He soon realized creatures he had tormented as part of his cover would destroy Picard to get to him. His existence as a human had been pathetic and it was about to come to an end. As a mortal, he still knew he had not completed his mission in the short time he'd been human. If he had, he wouldn't be in this existence. He would be S.
In any case, it was a chance to end his suffering. Undamaged Q did not allow him to sacrifice himself, though. His powers were restored and he now had a plausible reason from undamaged Q's perspective to act more benevolently and concentrate more on Picard than his tormenter role alone had allowed-gratitude.
Q once met a girlfriend of Picard's. The woman was so shallow, Q did not want humanity to see her as the woman behind the man. He had to show Picard how foolish his attachment was.
He reached into her past and caused her parents to name her Vash, a collections of sounds that meant "cow" in Picard's native French. He sent Picard on a ridiculous Robin Hood adventure so he could see how weak this attachment made him. In the end, he had to lure her away from Picard.

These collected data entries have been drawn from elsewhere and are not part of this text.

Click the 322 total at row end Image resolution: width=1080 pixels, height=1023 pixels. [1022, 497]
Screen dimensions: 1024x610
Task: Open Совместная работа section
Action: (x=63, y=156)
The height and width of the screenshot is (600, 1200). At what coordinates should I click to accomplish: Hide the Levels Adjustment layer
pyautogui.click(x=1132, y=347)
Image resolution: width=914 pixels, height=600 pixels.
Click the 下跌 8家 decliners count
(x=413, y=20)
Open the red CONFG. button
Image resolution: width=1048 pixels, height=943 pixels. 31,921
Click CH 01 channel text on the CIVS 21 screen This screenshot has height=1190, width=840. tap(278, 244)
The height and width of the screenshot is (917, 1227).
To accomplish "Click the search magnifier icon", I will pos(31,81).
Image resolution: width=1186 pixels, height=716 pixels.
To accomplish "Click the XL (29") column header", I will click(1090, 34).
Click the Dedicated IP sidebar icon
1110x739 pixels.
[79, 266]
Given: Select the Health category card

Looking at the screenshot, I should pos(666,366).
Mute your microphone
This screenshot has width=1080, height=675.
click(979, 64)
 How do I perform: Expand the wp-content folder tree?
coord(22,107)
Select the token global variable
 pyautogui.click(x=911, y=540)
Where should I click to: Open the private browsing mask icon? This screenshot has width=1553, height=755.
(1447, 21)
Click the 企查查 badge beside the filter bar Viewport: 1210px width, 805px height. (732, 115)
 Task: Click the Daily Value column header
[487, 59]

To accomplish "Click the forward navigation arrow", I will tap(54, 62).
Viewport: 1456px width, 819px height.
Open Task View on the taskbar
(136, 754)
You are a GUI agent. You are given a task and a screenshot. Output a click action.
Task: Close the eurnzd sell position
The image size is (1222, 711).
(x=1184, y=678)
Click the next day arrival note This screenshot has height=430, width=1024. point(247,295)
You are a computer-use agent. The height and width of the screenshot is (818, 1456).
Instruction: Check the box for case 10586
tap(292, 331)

The final part of his plan was to finish the trial he had started. Had Picard not passed earlier tests, Q would not have risked finishing the trial. He would have moved on to a more enlightened being. The consequences of failure were too great.
More for irony than to warn the Milky Way of what could destroy it, he chose an eruption of anti-time as the threat Picard would face. There were too many ways the Milky Way could destroy itself to seriously consider warning them about them all.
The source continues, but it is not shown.